Comparable trading multiples and comparable transaction multiples methods have not been taken into account, for comparability purposes.

Summary of the valuations

  Equity Value of the Contribution Equity Value of WCL and WFDT (US$m) Equity Value of the Consideration (US$m) Implied Premium (%) Equity value of the entire Westfield Group (US$m) Equity Value of the Total Consideration (US$m) Implied Premium (%)
Net asset value              
EPRA NAV   8,902   9,768   10,190 4.33%   14,534   14,873   2.33%
Discounted cash flow              
DCF central value   10,330   11,195   12,576 12.33%   16,658   17,259   3.61%
Reference share price              
December 11, 2017   7,962   8,828   11,000 24.61%   13,135   15,683   19.40%
1-month VWAP   7,862   8,728   10,768 23.37%   12,987   15,451   18.97%
2-month VWAP   7,672   8,538   10,567 23.76%   12,704   15,249   20.04%
3-month VWAP   7,602   8,468   10,471 23.66%   12,600   15,154   20.27%
6-month VWAP   7,634   8,500   10,496 23.48%   12,648 15,179   20.01%
Equity research analysts' target price              
Average target prices   8,742   9,607   11,774 22.55%   14,295   16,457   15.12%

Findings of the contribution appraisers
Jean-Jacques Dedouit, Dominique Mahias and Olivier Peronnet were appointed as contribution appraisers on Unibail-Rodamco's application by order of the President of the Paris Commercial Court on February 1, 2018.
In their report relating to value of the Contribution, dated March 28, 2018, the contribution appraisers conclude:
"Based on our work and at the date of this report, we consider that the value of the Contribution amounting to €8,197,172,977, is not overestimated and as a consequence, is at least equal to the amount of the share capital increase of the company benefiting from the contribution, increase by the contribution premium."
In their report relating to the fairness of the total consideration proposed by Unibail-Rodamco in return for Westfield Securities, dated March 28, 2018, the contribution appraisers conclude:
"Based on our work and at the date of this report, we consider that the consideration of 0.01844 Unibail-Rodamco share and US$2.67 per Westfield security is fair from a financial point of view."
Conditions precedent
In addition to the conditions precedent relating to the Transaction, the implementation of the Contribution is subject to (i) the approval by the extraordinary shareholders meeting of Unibail-Rodamco of the Contribution, the amendment of the articles of association to allow the distribution in kind of assets to shareholders and the amendment of the articles of association to introduce the principle of the stapling of the shares of Unibail-Rodamco with the Newco Class A Shares, (ii) the approval by the ordinary shareholders meeting of Unibail-Rodamco of the distribution in kind of Newco shares to the shareholders of Unibail-Rodamco, and (iii) the implementation of the WFDT Trust Scheme and the effectiveness of the WCL Share Scheme.

Stored rows:
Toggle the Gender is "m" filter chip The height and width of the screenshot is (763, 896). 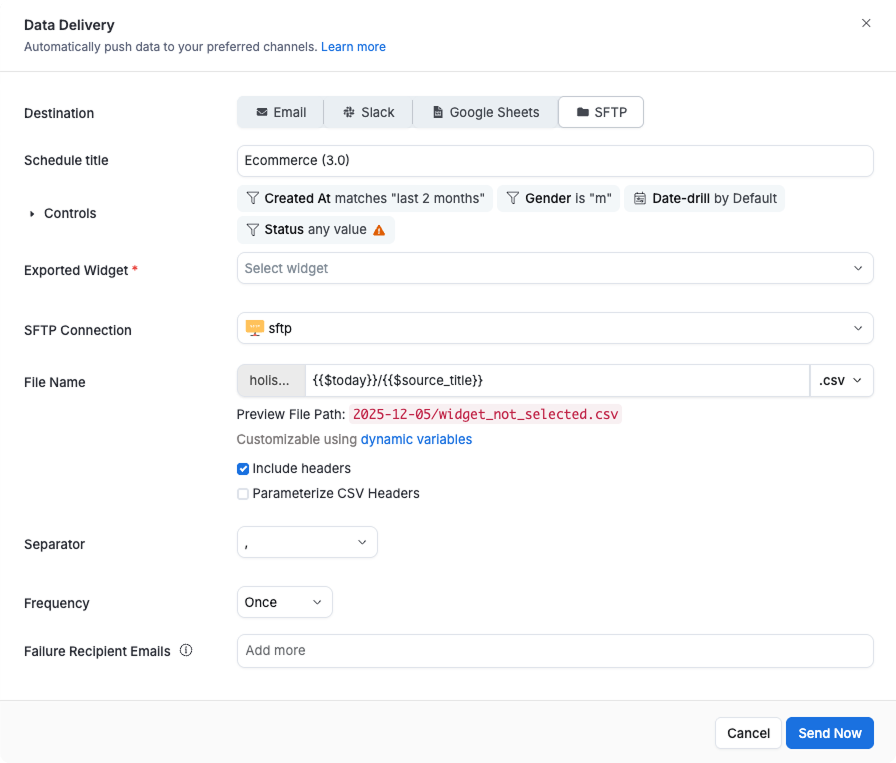click(x=558, y=198)
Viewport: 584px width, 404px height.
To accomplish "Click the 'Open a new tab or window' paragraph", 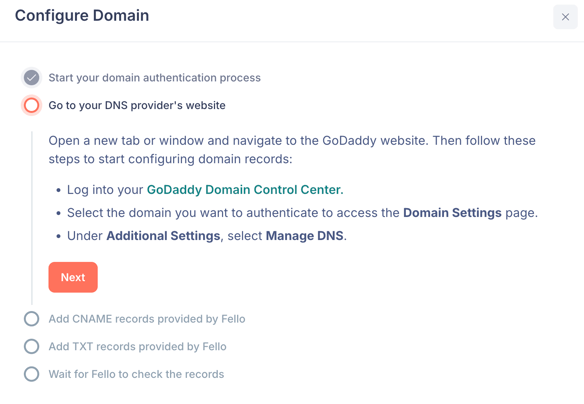I will click(292, 150).
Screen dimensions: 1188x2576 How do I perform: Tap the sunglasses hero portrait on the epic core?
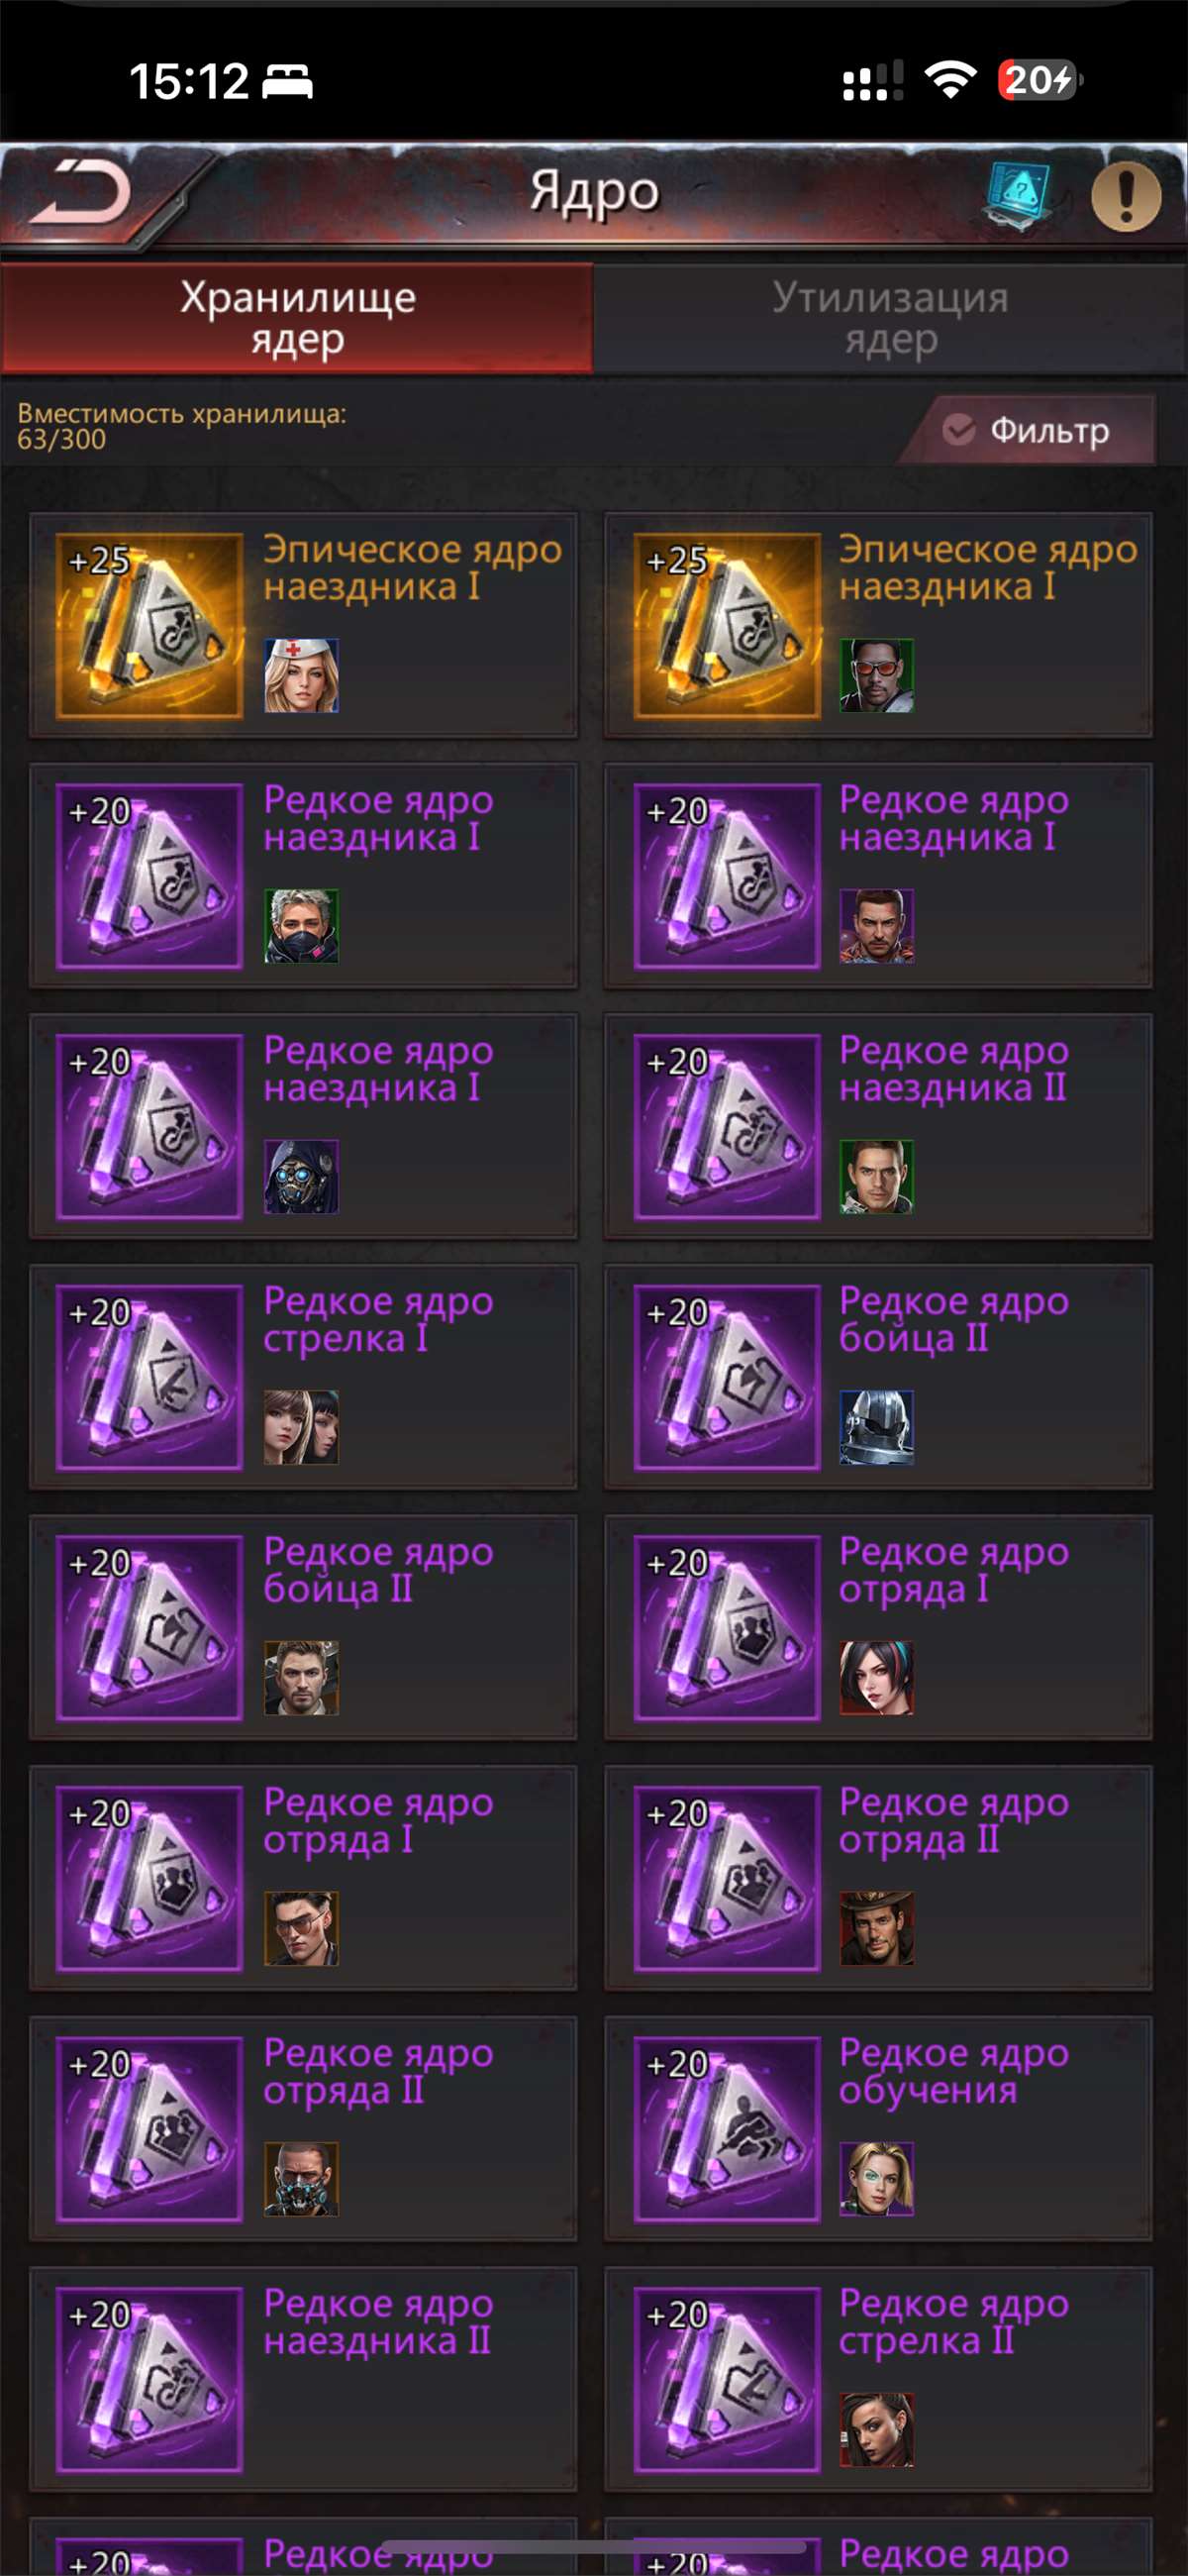click(877, 676)
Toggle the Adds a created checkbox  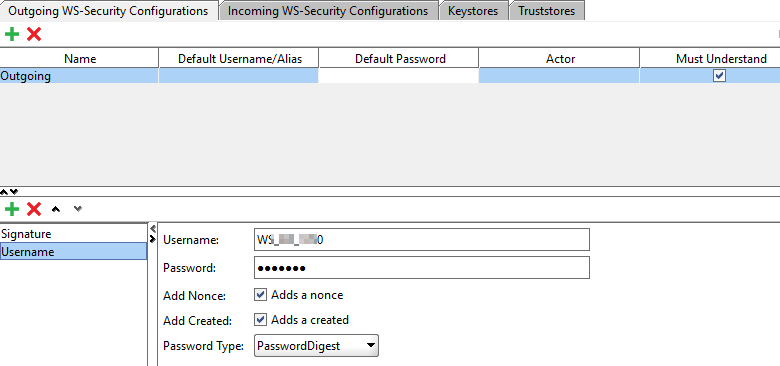(x=260, y=319)
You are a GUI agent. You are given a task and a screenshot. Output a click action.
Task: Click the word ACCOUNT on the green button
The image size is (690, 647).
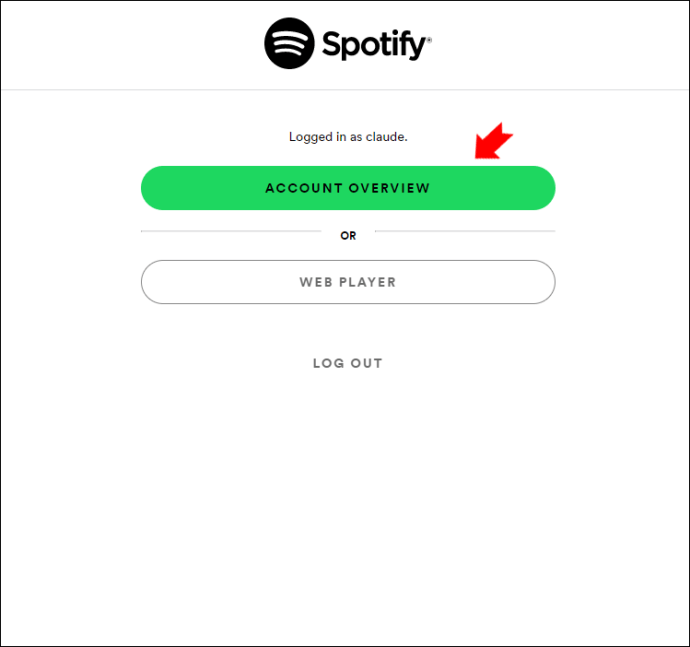pyautogui.click(x=304, y=188)
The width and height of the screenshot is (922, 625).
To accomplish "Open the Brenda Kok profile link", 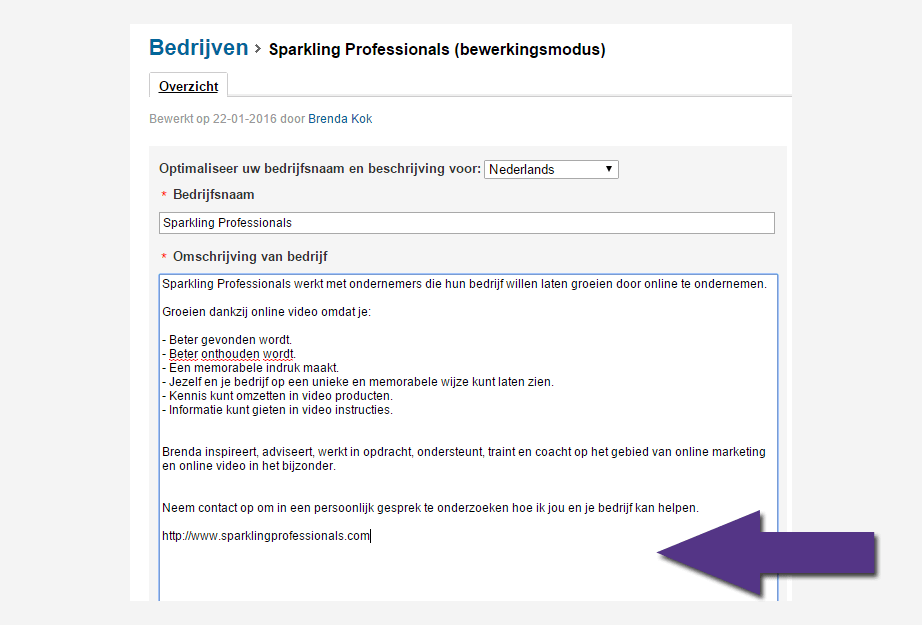I will click(x=340, y=119).
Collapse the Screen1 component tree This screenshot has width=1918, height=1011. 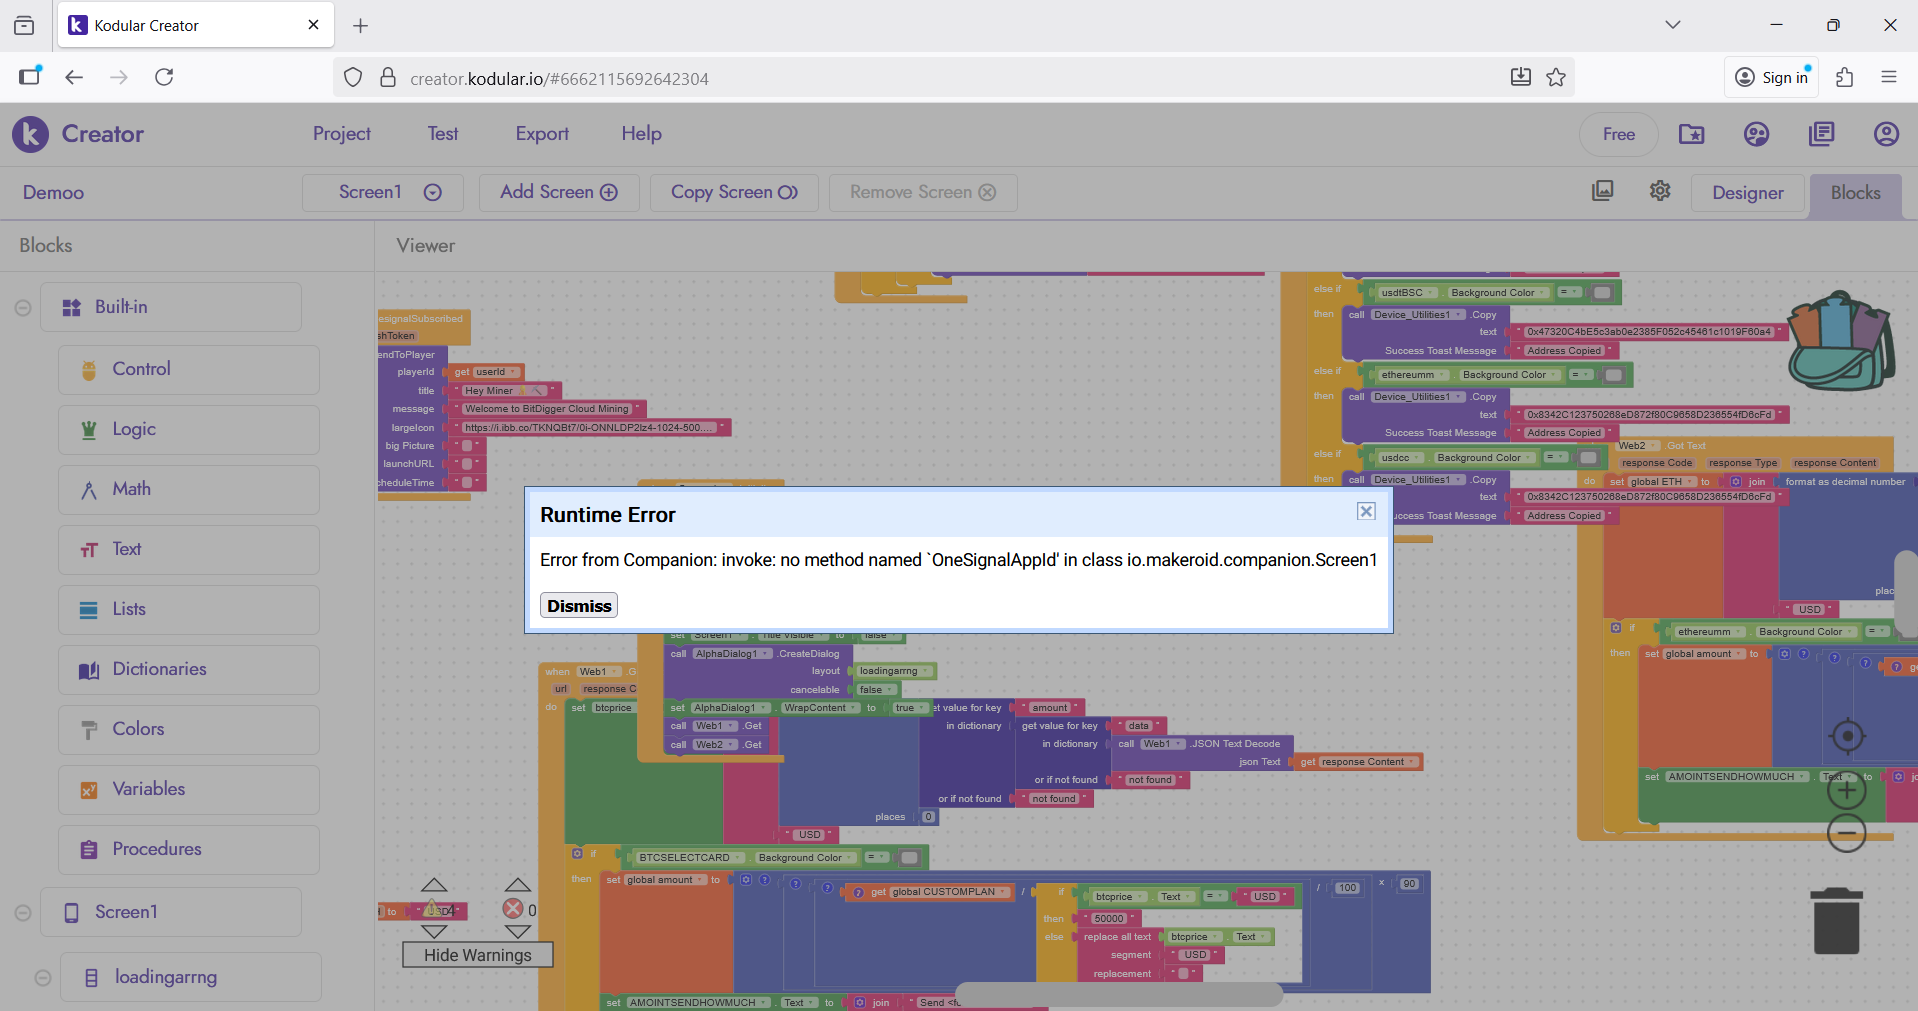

Written request: Write out the part of the Unibail-Rodamco valuation text starting at "Summary of the" and ending at "Total Consideration (US$m) Implied Premium (%)". The records were taken from a different source than the text.

Output of the exercise:
Summary of the valuations

  Equity Value of the Contribution Equity Value of WCL and WFDT (US$m) Equity Value of the Consideration (US$m) Implied Premium (%) Equity value of the entire Westfield Group (US$m) Equity Value of the Total Consideration (US$m) Implied Premium (%)